My wife and I live in Bladon, so were able to delay arrival until the worst was over, tramping through mud to the concert location. It was an amazing scene; unfazed by the weather, people were picnicking under Union Flag umbrellas, collapsible tents or even just out in the open wrapped in rugs and waterproofs. They had brought camping tables and chairs, there were bottles of champagne and beer, and there was a great deal of good cheer. Gradually the rain stopped, and the concert began after a Napoleonic cavalry display and a Diamond Jubilee gun salute from the assembled cannons.

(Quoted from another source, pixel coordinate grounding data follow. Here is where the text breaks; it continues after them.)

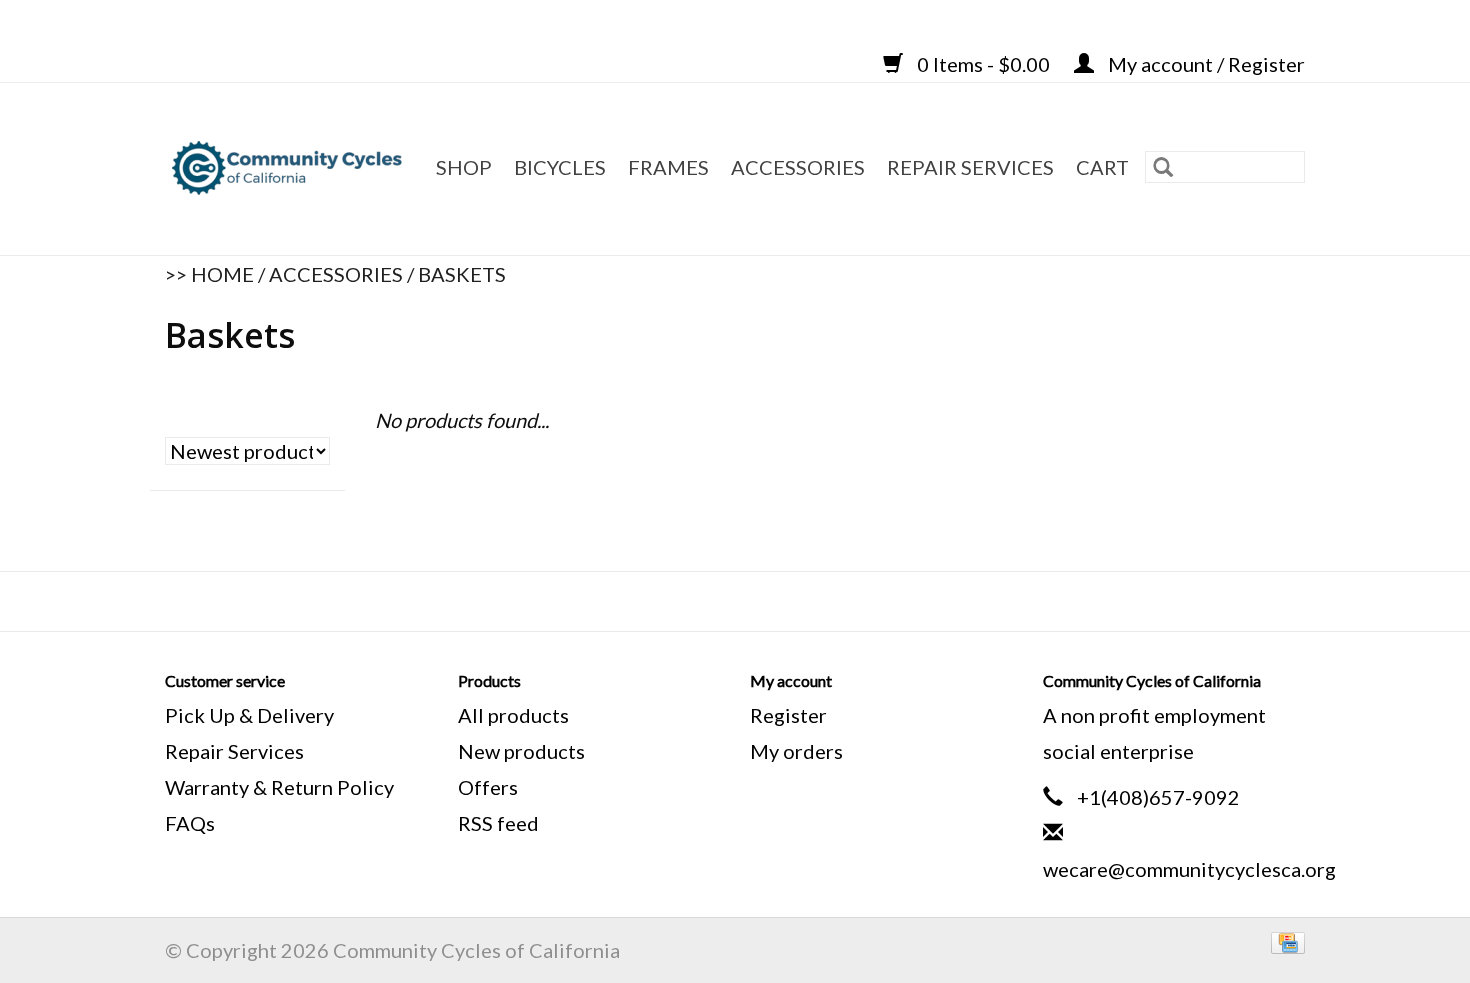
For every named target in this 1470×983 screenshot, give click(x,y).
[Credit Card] (1284, 940)
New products (521, 751)
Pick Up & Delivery (249, 715)
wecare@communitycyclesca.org (1189, 869)
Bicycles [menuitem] (560, 167)
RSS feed (498, 823)
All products (513, 715)
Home (222, 274)
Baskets (462, 274)
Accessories (336, 274)
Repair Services (234, 751)
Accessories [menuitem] (798, 167)
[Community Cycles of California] (289, 169)
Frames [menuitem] (668, 167)
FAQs (190, 823)
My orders (796, 751)
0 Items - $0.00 (983, 64)
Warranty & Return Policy (279, 787)
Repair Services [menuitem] (970, 167)
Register (788, 715)
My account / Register (1204, 64)
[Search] (1163, 167)
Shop (464, 167)
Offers (488, 787)
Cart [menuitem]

There was familiar music from Elgar and Strauss, played by The New English Concert Orchestra conducted by Douglas Coombes — “We’re going to give it a real go in these conditions!”. There was opera sung by Denise Leigh, and the young violinist Katy Smith in Bruch’s violin concerto. Smoke from dozens of cannon turned the air red in Beethoven’s Battle Symphony, which also featured uniformed musketeers, and the whole thing came to an end with Jerusalem, Rule Britannia and Land of Hope and Glory, as fireworks crackled in the sky above. Vivid memories are the little boy who ran about with his fingers in his ears during the 1812 Overture, two girl ballet students dancing spontaneously to the Nutcracker, and people waltzing to the Strauss and bopping to the more rhythmic music during the evening. It was a fine example of people making the best of very difficult circumstances with humour, and determination to enjoy themselves. I take my hat off to everyone there.